ÉDITORIAL AOUT 2019

MA FERIA 2019

J’ai manifesté à plusieurs occasions mes inquiétudes sur l’évolution de la tauromachie de la Feria de notre ville, ainsi que de son aficion. Mais nous vivons d’espoirs. Trois évènements avaient marqué l’annonce des cartels de la Feria 2019 :
– la présence de Sébastien Castella avec Andrès Roca Rey dans la corrida d’ouverture du 15 août face aux Cuvillo ;
– cette journée s’inscrivait dans la Scénographie de la Corrida Méditerranéenne de Loren Pallatier et ses Bleus Minotaure. Elle a été réussie, tant au niveau esthétique que symbolique. Je regrette qu’elle n’ait pas été suffisamment médiatisée et mise en valeur dans la communication événementielle de la Feria et de la Ville. Pourtant, elle correspondait parfaitement à la mythologie, à l’histoire méditerranéenne et aux valeurs du Sud que nous voulons défendre face aux critiques systématiques, injustes et perverses dont nous sommes l’objet ;
– le retour des toros de Robert Margé. On savait qu’ils avaient 5 ans et qu’ils étaient d’une constitution physique sérieuse. Je ne me suis pas permis de commenter tous les cartels à l’annonce de la Feria pour ne pas créer de doutes dans le public potentiel de nos arènes. En fait, je regrette que Daniel Luque, au sommet de son art depuis 2018, n’ait pas été inclus dans la corrida du 16 août avec Léa Vicens et Pablo Aguado. La présence d’Emilio de Justo aurait été mieux adaptée dans la corrida du lendemain face aux Margé. Quant au mano a mano Octavio Chacon et Juan Leal (étoile montante triomphateur de la Feria 2018), je ne vois pas la competencia (concurrence) à mes yeux nécessaire dans ce type de corrida.

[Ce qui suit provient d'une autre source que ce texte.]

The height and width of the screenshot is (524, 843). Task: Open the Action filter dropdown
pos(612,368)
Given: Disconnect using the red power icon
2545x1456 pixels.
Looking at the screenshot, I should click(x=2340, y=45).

La Feria 2019 s’ouvrait donc sous de bons auspices, dans un climat plus serein que celui des deux années antérieures. Les évènements extérieurs avaient transformé le centre-ville et le quartier des arènes en camp retranché pour des aficionados et des festaïres protégés d’éventuels incidents provoqués par des trublions. De même, l’affiche retenue pour la Feria 2019 était plus adaptée à la célébration de la fête sudiste que celle de 2018 qui correspondait plutôt à une exposition photographique. Cette année j’ai apprécié :
– l’organisation sur la place Emile Zola, lieu identitaire de la vie d’un ancien quartier agréable de notre ville, d’une animation quasi permanente autour de la tradition du cheval et du toro (Toros y Caballos). L’idée est bonne et redonne à ce lieu une image plus symbolique et vivante que celle d’un parking. Cette place, à partir de l’évolution du quartier au début 1900, était un lieu où il faisait bon vivre, avec ses brasseries, ses joueurs de boule, son bal de quartier et ses feux de la Saint-Jean. J’y ai passé deux bonnes soirées. Je pense que malgré ce, on doit améliorer le site, le déroulement des tertulias et accentuer le côté festif par un meilleur éclairage.
– L’embellissement du ruedo le 15 août par le labyrinthe bleu adapté aux cercles traditionnels du déroulement de la pique, toutes les nuances de bleu porteuses de la toreographie des jeunes toreros biterrois sur les talanqueras et les burladeros de Minotaure que l’on peut retrouver après la bataille maintenant au Musée Taurin.
– La présentation morphologique globale du bétail, même si je regrette le surpoids apporté par l’éleveur aux petits toros de Cuvillo (notamment le premier) et mes interrogations sur 2 d’entr’eux qui avaient près de 6 ans : 5 ans et onze mois ? Les Cuvillo ont gâché le déroulement de l’événement du 15 août qui aurait pu être triomphal malgré l’absence de Roca Rey.
– Le lot des toros de Margé, bien présentés, a confirmé dans le ruedo le physique et le sérieux de leurs 5 ans.
– Le lot exceptionnel de Pedraza de Yeltes, le meilleur que le ganadero ait présenté à Béziers, tant dans la présentation que dans le comportement.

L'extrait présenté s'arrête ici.